Tragedi Bersedekah

⊆ 16.46 by SOCIAL ENTREPRENEUR | ˜ 0 komentar »

Ada tiga tragedi yang terjadi di Ramadhan 1424 H. Pertama, empat ibu wafat saat pembagian sembako di Pasar Minggu Jakarta Selatan (Kompas 8 November 2003). Kedua, 39 orang wafat dan 48 cedera juga saat pembagian sedekah di kota Khartoum Sudan (Republika 11 November 2003). Dan ketiga, kembali satu orang ibu wafat juga waktu pembagian sedekah di Bandung (Republika 17 November 2003).

Sedekah adalah mulya. Tapi siapa yang tak mengurut dada jika sedekah jadi tragedi. Tragisnya itu terjadi di bulan suci Ramadhan. Ironisnya lagi justru terjadi di saat penggalangan zakat tengah digalakkan melalui mass-media. Orang miskin yang sudah menderita, semakin mengenaskan karena merenggang nyawa di saat seharusnya bersuka cita menerima santunan. Moral kita pun tergugat: “Sudah benarkah pelaksanaan zakat selama ini?”

Tradisi Islam

Dalam Al Baqarah 276, dikatakan: Allah menghapus berkah riba dan menambah berkah sedekah… Ayat ini meremukkan ego manusia. Pertama, dengan pelarangan bunga, Islam tengah mengekang nafsu manusia agar tak berbisnis dengan riba. Sebab begitu riba ditransaksikan kedzaliman terjadi: Pemilik uang memberanakkan uang tanpa susah payah, sedang peminjam langsung tergadai karena harus membayar riba yang argonya terus berjalan. Kedua kewajiban sedekah (baca: zakat), juga mengikis ego manusia agar tak hidup nafsi-nafsi. Bahkan ditegaskan, zakat merupakan hak orang lain yang tersimpan dalam harta setiap muslim mampu. Jadi tak dibenarkan muslim hidup berkecukupan sementara tetangga di sebelah kelaparan.
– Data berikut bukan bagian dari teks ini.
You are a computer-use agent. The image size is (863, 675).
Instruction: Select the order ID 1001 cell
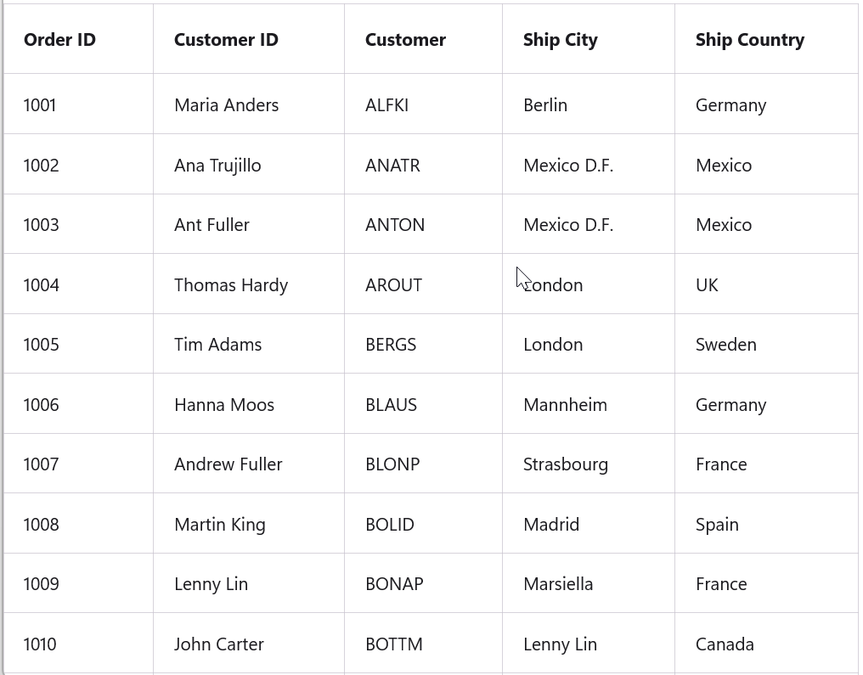click(40, 105)
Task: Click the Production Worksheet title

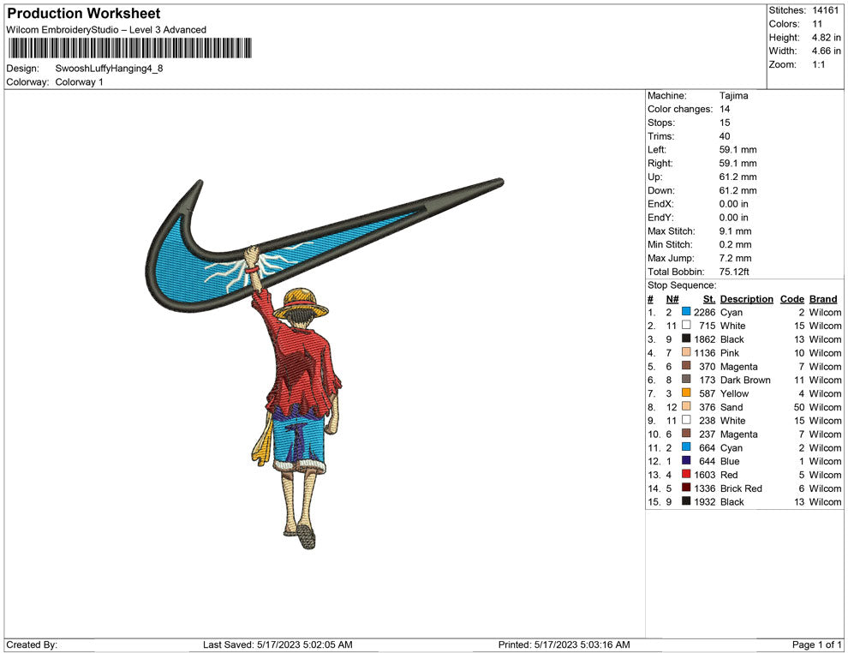Action: pyautogui.click(x=84, y=14)
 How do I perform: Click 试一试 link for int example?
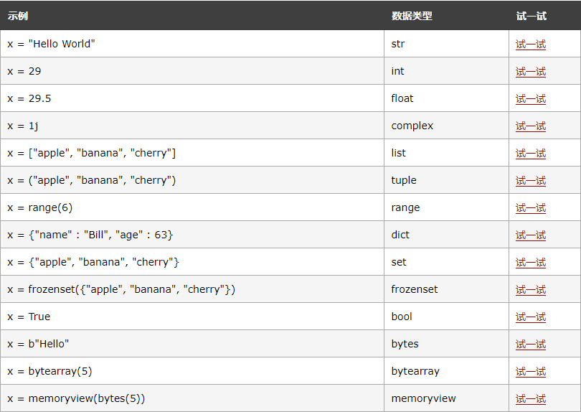530,71
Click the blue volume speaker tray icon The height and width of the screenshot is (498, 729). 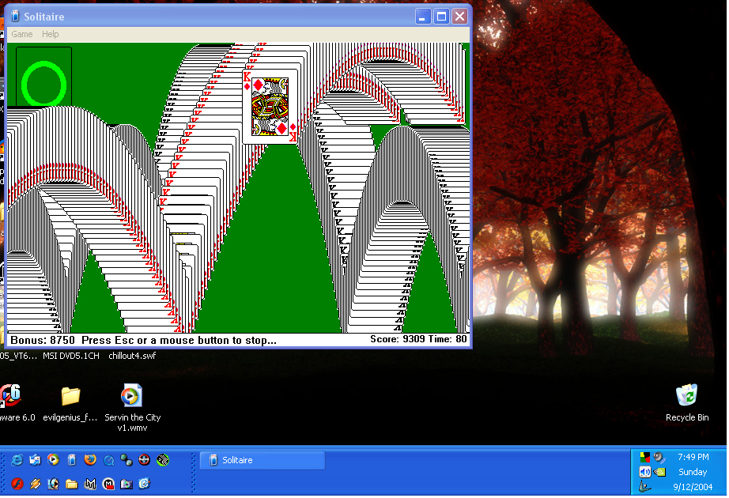[644, 472]
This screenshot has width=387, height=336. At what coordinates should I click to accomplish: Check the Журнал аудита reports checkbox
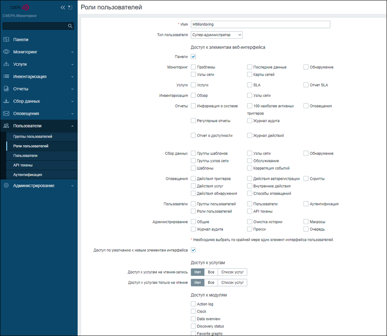[x=250, y=121]

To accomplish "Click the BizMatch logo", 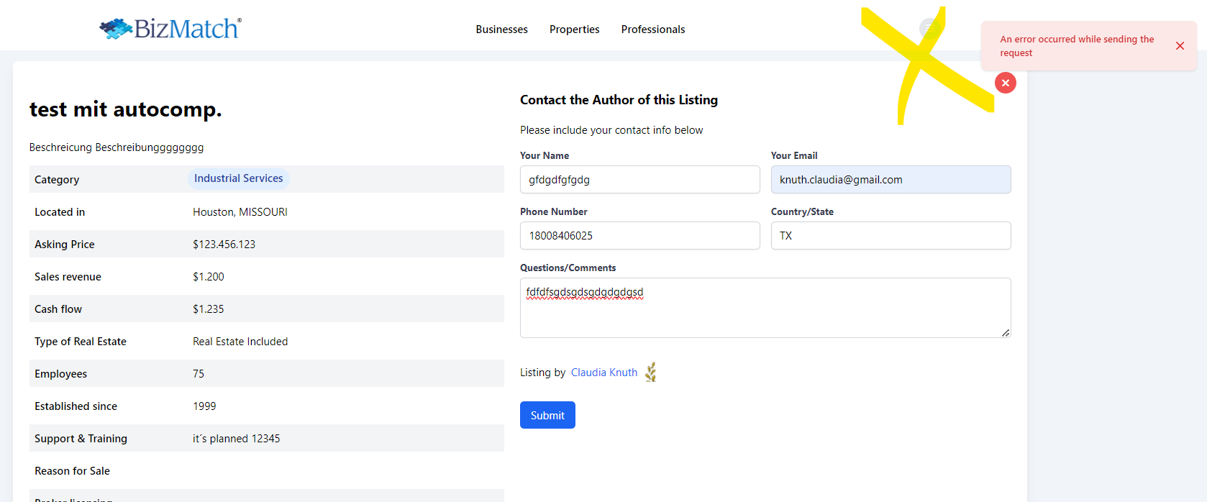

Pelarangan riba dan kewajiban bersedekah, merupakan strategi terbaik dalam mengangkat harkat masyarakat. Tujuannya jelas, agar seperti yang dinyatakan dalam Al Hasyr ayat 7: …supaya harta itu jangan hanya beredar di kalangan orang-orang kaya saja di antara kamu… Dalam Muqadimmah, Ibnu Khaldun mengatakan kekayaan tidak berkembang bila harta ditimbun. Maka timbunan harta pasti terkena zakat, minimal 2.5% dan boleh diambil lebih dari itu sesuai kebutuhan negara. Lalu Ibnu Khaldun menambahkan, kekayaan akan berkembang bila digunakan untuk kesejahteraan masyarakat, memenuhi hak dan mengurangi penderitaan

Dalam pemanfaatan kekayaan itu, Islam menawarkan beberapa cara. Pertama dengan sedekah. Investasi sedekah ditujukan pada fakir miskin atau kelompok ekonomi subsisten (hanya untuk makan). Kedua sistem qardhul hasan, yakni investasi yang modalnya diangsur tanpa penambahan apapun. Tujuannya membantu pemandirian usaha. Ketiga sistem bagi hasil, yang dapat diterapkan pada kelompok ekonomi yang bisa memberi keuntungan. Dengan catatan, seluruh bagi hasil itu tetap ditujukan untuk pemberdayaan.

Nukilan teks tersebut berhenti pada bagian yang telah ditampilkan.